[Data for locating visible targets]
· · · · ·

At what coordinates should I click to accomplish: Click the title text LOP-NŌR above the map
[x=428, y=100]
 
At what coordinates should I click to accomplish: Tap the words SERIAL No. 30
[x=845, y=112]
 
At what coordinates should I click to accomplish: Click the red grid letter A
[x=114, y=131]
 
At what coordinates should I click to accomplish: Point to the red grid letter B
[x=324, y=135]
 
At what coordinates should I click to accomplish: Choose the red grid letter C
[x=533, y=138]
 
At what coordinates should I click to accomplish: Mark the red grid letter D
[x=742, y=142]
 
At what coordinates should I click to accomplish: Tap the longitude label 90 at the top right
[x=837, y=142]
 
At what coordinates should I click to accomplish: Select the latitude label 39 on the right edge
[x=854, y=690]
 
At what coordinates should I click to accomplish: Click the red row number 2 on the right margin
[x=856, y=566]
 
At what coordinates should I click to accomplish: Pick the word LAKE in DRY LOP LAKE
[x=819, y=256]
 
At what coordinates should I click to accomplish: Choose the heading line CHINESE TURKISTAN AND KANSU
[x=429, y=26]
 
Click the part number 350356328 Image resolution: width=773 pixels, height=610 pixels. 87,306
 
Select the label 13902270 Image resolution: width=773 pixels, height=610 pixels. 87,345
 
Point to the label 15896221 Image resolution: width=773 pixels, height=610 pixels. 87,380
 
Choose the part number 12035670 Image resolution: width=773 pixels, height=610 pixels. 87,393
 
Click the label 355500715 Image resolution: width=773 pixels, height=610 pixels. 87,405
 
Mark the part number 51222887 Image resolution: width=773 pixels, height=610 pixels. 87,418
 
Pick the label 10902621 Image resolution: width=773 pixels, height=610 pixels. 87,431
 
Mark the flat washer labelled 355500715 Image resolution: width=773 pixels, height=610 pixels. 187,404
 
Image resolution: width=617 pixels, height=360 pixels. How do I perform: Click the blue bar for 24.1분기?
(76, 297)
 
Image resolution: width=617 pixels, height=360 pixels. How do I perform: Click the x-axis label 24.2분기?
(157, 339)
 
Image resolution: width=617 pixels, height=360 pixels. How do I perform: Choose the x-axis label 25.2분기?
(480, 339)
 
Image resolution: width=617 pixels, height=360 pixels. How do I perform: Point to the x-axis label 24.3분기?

· · · · ·

Return every line from the rows above that contains the word "Select".

At what coordinates should I click to accomplish: Select the latitude label 39 on the right edge
Select the label 13902270 Image resolution: width=773 pixels, height=610 pixels. 87,345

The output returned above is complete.